--- TASK DIRECTIONS ---
Retype the records exactly, with nothing added or dropped.
++++
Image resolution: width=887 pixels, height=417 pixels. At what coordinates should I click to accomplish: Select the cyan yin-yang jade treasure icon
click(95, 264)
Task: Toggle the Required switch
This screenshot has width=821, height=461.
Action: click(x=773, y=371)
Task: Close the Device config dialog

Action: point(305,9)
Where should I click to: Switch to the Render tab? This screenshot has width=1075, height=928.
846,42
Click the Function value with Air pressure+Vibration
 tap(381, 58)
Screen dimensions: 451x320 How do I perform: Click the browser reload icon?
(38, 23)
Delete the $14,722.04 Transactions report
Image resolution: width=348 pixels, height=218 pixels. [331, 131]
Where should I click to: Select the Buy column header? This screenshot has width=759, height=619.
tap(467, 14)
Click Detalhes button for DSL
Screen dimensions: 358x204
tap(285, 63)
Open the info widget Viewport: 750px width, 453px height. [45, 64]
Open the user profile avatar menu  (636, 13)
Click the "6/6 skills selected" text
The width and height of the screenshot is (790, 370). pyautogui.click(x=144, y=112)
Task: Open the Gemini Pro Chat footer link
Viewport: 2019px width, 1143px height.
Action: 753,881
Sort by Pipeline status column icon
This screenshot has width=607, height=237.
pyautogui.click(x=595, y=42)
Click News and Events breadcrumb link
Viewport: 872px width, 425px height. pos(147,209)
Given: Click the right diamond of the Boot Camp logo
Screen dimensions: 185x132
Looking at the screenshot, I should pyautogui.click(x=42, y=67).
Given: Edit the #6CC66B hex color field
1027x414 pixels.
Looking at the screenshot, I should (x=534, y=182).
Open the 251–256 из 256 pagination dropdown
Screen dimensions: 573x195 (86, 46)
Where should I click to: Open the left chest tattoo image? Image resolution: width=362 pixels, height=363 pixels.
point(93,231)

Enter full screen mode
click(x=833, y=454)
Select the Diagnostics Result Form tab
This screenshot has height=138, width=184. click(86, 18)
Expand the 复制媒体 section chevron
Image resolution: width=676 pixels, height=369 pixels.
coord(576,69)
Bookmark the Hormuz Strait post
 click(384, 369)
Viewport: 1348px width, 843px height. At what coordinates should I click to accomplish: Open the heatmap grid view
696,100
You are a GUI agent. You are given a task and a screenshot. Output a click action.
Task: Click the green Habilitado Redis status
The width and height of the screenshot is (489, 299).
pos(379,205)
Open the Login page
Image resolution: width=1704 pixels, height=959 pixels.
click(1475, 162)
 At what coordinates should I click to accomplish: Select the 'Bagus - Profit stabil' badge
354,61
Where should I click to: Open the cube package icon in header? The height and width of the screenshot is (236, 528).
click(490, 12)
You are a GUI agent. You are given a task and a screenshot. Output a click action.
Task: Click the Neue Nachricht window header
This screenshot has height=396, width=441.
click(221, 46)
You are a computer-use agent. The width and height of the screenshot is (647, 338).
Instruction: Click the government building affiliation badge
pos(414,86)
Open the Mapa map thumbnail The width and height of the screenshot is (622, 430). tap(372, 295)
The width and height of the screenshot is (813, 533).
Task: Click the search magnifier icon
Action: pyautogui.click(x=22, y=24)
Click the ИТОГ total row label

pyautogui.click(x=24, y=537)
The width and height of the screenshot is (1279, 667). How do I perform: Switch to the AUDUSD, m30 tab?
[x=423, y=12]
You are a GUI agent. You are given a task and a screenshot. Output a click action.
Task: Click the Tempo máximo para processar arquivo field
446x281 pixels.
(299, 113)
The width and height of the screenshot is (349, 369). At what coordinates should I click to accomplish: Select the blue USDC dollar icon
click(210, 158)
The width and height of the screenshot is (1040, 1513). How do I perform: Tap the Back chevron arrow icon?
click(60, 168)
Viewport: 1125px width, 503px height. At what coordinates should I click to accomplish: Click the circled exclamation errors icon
++++
--- RESULT BELOW ---
Image resolution: width=887 pixels, height=417 pixels. At what coordinates should I click to accomplish: Select the cyan yin-yang jade treasure icon
click(95, 264)
Task: Toggle the Required switch
This screenshot has width=821, height=461.
Action: click(x=773, y=371)
Task: Close the Device config dialog

Action: point(305,9)
Where should I click to: Switch to the Render tab? This screenshot has width=1075, height=928.
846,42
Click the Function value with Air pressure+Vibration
 tap(381, 58)
Screen dimensions: 451x320 How do I perform: Click the browser reload icon?
(38, 23)
Delete the $14,722.04 Transactions report
Image resolution: width=348 pixels, height=218 pixels. [331, 131]
Where should I click to: Select the Buy column header? This screenshot has width=759, height=619.
tap(467, 14)
Click Detalhes button for DSL
Screen dimensions: 358x204
tap(285, 63)
Open the info widget Viewport: 750px width, 453px height. [45, 64]
Open the user profile avatar menu  (636, 13)
Click the "6/6 skills selected" text
The width and height of the screenshot is (790, 370). pyautogui.click(x=144, y=112)
Task: Open the Gemini Pro Chat footer link
Viewport: 2019px width, 1143px height.
Action: 753,881
Sort by Pipeline status column icon
This screenshot has width=607, height=237.
pyautogui.click(x=595, y=42)
Click News and Events breadcrumb link
Viewport: 872px width, 425px height. pos(147,209)
Given: Click the right diamond of the Boot Camp logo
Screen dimensions: 185x132
Looking at the screenshot, I should pyautogui.click(x=42, y=67).
Given: Edit the #6CC66B hex color field
1027x414 pixels.
Looking at the screenshot, I should (x=534, y=182).
Open the 251–256 из 256 pagination dropdown
Screen dimensions: 573x195 (86, 46)
Where should I click to: Open the left chest tattoo image? Image resolution: width=362 pixels, height=363 pixels.
point(93,231)

Enter full screen mode
click(x=833, y=454)
Select the Diagnostics Result Form tab
This screenshot has height=138, width=184. click(86, 18)
Expand the 复制媒体 section chevron
Image resolution: width=676 pixels, height=369 pixels.
coord(576,69)
Bookmark the Hormuz Strait post
 click(384, 369)
Viewport: 1348px width, 843px height. At what coordinates should I click to accomplish: Open the heatmap grid view
696,100
You are a GUI agent. You are given a task and a screenshot. Output a click action.
Task: Click the green Habilitado Redis status
The width and height of the screenshot is (489, 299).
pos(379,205)
Open the Login page
Image resolution: width=1704 pixels, height=959 pixels.
click(1475, 162)
 At what coordinates should I click to accomplish: Select the 'Bagus - Profit stabil' badge
354,61
Where should I click to: Open the cube package icon in header? The height and width of the screenshot is (236, 528).
click(490, 12)
You are a GUI agent. You are given a task and a screenshot. Output a click action.
Task: Click the Neue Nachricht window header
This screenshot has height=396, width=441.
click(221, 46)
You are a computer-use agent. The width and height of the screenshot is (647, 338).
Instruction: Click the government building affiliation badge
pos(414,86)
Open the Mapa map thumbnail The width and height of the screenshot is (622, 430). tap(372, 295)
The width and height of the screenshot is (813, 533).
Task: Click the search magnifier icon
Action: pyautogui.click(x=22, y=24)
Click the ИТОГ total row label

pyautogui.click(x=24, y=537)
The width and height of the screenshot is (1279, 667). How do I perform: Switch to the AUDUSD, m30 tab?
[x=423, y=12]
You are a GUI agent. You are given a task and a screenshot. Output a click action.
Task: Click the Tempo máximo para processar arquivo field
446x281 pixels.
(299, 113)
The width and height of the screenshot is (349, 369). At what coordinates should I click to accomplish: Select the blue USDC dollar icon
click(210, 158)
The width and height of the screenshot is (1040, 1513). How do I perform: Tap the Back chevron arrow icon?
click(60, 168)
Viewport: 1125px width, 503px height. At what coordinates should I click to accomplish: Click the circled exclamation errors icon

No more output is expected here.